__ТЕКСТ ЗАДАНИЯ__. Выберите из приведенных ниже данных все строки со словом «Select» и перепишите их. Регистр букв имеет значение.

++++++

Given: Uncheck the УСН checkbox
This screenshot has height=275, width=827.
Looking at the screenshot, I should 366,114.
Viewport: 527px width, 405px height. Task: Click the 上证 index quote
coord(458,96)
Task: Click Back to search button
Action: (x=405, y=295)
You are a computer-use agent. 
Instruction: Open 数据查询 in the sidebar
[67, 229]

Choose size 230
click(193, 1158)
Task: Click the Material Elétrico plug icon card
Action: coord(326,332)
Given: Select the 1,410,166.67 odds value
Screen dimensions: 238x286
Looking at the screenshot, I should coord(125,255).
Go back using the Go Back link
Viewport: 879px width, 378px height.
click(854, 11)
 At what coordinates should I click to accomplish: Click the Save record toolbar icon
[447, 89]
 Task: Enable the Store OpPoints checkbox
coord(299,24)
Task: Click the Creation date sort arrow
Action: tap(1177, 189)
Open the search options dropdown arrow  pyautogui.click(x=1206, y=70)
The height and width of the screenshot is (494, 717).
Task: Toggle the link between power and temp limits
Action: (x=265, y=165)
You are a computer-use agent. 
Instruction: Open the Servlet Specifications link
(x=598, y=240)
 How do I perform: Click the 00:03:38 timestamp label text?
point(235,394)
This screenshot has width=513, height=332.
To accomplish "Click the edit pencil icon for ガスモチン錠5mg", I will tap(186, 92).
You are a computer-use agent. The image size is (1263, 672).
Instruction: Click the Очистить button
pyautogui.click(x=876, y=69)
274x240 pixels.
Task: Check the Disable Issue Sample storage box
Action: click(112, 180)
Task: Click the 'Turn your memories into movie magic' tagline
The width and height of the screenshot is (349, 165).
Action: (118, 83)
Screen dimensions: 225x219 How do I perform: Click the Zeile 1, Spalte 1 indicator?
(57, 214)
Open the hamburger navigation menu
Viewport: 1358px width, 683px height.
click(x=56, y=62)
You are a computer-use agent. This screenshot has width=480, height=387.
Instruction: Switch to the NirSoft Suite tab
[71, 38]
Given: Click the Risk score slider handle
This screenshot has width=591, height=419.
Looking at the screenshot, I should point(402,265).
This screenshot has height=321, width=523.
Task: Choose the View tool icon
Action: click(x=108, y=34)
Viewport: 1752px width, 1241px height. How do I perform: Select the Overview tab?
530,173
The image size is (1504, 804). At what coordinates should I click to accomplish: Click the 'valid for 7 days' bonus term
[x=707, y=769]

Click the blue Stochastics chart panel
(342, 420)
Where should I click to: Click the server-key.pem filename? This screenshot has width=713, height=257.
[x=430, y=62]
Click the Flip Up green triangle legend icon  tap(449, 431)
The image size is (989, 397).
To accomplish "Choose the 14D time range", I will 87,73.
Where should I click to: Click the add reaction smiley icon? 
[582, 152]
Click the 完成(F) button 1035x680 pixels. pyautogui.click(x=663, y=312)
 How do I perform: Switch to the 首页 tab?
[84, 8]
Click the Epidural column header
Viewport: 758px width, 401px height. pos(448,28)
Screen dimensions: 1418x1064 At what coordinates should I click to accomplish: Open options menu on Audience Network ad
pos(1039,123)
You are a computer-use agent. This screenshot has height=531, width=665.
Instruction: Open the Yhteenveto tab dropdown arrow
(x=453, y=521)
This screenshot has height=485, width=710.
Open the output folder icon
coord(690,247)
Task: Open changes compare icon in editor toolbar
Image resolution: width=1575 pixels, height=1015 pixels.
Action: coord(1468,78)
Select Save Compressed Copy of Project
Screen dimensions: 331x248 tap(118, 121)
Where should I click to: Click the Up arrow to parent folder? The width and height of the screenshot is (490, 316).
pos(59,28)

++++++

__РЕШЕНИЕ ЗАДАЧИ__.
Given: Select the 1,410,166.67 odds value
Viewport: 1752px width, 1241px height. How do I perform: Select the Overview tab?
Select Save Compressed Copy of Project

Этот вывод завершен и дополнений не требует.